The fact that dominant Indian patriarchal attitude has resulted into “elimination” of girls and neglect of the women is not entirely new to Indian socio-cultural fabric. This is reflected into a sex ratio increasingly adverse to women. The sex ratio is the ratio of females to thousand males in a population. According to 2001 census, this ratio is 933 women for every 1000 men. The declining sex ratio between men and women as depicted in the diagram could have been worst had there been no social movements and governmental efforts to check the imbalance. However, during the last few decades, the situation has been worse, despite the remarkable achievements made by the country in all walks of life. Unfortunately, one of the chief reasons for this is advances made in medical science. The same scientific discovery made with the pious purpose of providing relief to the mankind is being used to kill the girl child before they are born.
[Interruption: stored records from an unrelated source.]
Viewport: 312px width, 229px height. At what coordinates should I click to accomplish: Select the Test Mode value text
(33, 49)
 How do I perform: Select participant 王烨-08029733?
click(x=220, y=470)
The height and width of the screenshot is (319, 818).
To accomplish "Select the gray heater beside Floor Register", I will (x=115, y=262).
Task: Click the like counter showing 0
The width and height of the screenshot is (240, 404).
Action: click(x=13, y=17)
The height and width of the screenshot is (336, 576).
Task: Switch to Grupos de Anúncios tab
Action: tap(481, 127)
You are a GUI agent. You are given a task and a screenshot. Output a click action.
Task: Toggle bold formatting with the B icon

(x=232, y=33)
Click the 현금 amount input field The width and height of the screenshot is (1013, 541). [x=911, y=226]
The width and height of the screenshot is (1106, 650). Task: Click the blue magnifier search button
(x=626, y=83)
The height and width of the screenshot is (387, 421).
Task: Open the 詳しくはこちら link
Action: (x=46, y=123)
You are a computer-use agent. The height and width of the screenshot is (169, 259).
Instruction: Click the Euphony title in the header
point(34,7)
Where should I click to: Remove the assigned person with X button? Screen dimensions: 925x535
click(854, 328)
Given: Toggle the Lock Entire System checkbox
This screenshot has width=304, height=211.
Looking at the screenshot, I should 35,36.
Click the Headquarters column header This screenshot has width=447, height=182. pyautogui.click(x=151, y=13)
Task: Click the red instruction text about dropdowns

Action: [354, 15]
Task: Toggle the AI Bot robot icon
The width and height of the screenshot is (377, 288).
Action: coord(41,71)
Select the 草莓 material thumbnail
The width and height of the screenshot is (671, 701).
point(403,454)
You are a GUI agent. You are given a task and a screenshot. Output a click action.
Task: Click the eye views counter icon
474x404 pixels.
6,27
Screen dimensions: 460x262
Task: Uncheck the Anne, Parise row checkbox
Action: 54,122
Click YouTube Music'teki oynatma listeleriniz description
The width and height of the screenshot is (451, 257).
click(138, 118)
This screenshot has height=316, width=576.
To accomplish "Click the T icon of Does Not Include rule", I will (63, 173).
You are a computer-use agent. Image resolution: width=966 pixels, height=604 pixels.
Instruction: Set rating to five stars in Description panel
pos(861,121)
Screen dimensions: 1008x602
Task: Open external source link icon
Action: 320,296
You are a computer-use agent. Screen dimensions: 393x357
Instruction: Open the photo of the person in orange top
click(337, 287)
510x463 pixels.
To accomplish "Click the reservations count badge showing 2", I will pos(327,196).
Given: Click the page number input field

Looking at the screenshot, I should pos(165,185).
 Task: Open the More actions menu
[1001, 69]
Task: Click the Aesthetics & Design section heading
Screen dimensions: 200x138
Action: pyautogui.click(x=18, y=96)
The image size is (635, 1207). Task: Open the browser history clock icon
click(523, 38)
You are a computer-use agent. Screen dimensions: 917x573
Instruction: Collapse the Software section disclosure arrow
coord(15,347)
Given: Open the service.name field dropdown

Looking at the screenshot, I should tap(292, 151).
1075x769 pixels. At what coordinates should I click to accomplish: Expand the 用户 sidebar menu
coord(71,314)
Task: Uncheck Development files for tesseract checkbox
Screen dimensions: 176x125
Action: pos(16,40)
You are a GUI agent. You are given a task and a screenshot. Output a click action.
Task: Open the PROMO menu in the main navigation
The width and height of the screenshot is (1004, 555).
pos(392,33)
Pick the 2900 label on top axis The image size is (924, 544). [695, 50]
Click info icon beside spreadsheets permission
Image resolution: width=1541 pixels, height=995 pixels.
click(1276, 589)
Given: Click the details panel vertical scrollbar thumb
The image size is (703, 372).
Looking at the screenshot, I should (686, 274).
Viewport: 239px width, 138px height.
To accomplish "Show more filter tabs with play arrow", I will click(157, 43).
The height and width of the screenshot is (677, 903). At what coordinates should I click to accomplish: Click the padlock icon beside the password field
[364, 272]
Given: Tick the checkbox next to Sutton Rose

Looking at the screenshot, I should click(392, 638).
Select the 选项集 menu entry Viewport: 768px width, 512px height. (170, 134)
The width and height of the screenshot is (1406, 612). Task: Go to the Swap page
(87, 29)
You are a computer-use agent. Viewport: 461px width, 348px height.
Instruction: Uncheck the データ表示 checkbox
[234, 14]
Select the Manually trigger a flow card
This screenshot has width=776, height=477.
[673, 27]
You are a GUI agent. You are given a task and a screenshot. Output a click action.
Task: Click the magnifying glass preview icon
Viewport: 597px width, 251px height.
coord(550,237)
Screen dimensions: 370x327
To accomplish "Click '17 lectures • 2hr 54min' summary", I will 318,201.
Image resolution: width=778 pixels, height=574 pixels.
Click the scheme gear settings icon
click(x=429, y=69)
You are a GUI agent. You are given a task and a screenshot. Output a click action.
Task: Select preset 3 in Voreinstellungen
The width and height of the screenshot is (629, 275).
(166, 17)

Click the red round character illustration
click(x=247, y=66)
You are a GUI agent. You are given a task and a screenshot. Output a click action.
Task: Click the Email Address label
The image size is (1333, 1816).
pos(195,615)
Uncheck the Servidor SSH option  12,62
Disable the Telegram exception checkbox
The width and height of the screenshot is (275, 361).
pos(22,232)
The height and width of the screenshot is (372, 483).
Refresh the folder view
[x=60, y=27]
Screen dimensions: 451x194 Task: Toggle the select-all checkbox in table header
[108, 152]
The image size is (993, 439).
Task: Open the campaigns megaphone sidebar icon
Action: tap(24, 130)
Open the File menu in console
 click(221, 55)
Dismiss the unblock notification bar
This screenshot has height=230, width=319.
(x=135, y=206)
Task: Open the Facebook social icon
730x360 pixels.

The misuse of medical technologies efficient enough to detect the sex of fetus in prenatal period has added a new dimension to the falling sex ratio. The highly-sophisticated prenatal diagnostic techniques like amniocentesis and ultrasonography have been in use elsewhere in the world for detecting genetic abnormalities. In India, these techniques are being misused very often with the connivance of medical practitioners for detection of the sex of unborn child and subsequently for sex selection in order to eliminate foetuses selectively, if they are females. The combination of sophisticated technology and progressive demographic slogan of small family has proved disastrous. Thus cutting across barriers of caste, class, religion and geography in India, there is increasing emphasis to ensure that at least one child, if not more, is a son. Subsequently owing to the advent of new sophisticated pre-conception sex selection technologies like sperm separation, the girl child’s elimination has become easier and also acceptable socially.

This gets reflected into further drastic fall in the child sex ratio in the 2001 census hinting at a demographic catastrophe on a national scale. Subsequently, alarmed by these developments, but probably more due to the directives of the Supreme Court over a PIL filed on this issue, the government amended the Act to provide it more teeth and to cover the new pre-conception sex selection techniques (also known as sex pre-selection techniques). Thus the Pre-Natal Diagnostic Techniques (Regulation and Prevention of Misuse) 1994, as amended in 2003, came into effect on February 14, 2003.

The PNDT Act was required as the modern sophisticated technology was being misused to prevent the conception or birth of girls. Apart from this Act, we have several other laws, too, enacted in order to do away with the practices of social evils like sati, bride burning and dowry Death. Although, these laws have not succeeded in preventing many discriminatory and regressive practices, they do act as a deterrent. The PNDT Act is different from other social legislations as it does not involve only change in social behavior and practices. It also demands ethical medical practice and the regulation of medical technologies that have the potential to be misused. What needs to be emphasised is that the PNDT Act thus puts onus on the medical practitioners for responsible and ethical behavior. It also expects ethical behaviour from the people. What stands clear are that the law alone is unable to provide the remedy, what is required is the change in the very mindset that looks for a male child. This is probably what the hidden message of the conclusion drawn from the study conducted in the USA about the attitude of the Indian parents and reported extensively by the Indian media. The patriarchal ethos of Indian society that ensures transfer of property rights, lineages and even title through male parent do create a natural fascination for male child. The added associations of social evil like dowry demanding huge expenditure on the marriage of the daughters is yet another factor consolidating the base of age-old patriarchal values in the Indian society. Unfortunately, even the educated Indians have also not come out of this patriarchal syndrome. Otherwise, how to explain use of modern, costly and sophisticated prenatal sex determining technology that are more likely to be used first by the educated, wealthier and even more conscious. We will have to accept once more that the old habits die hard.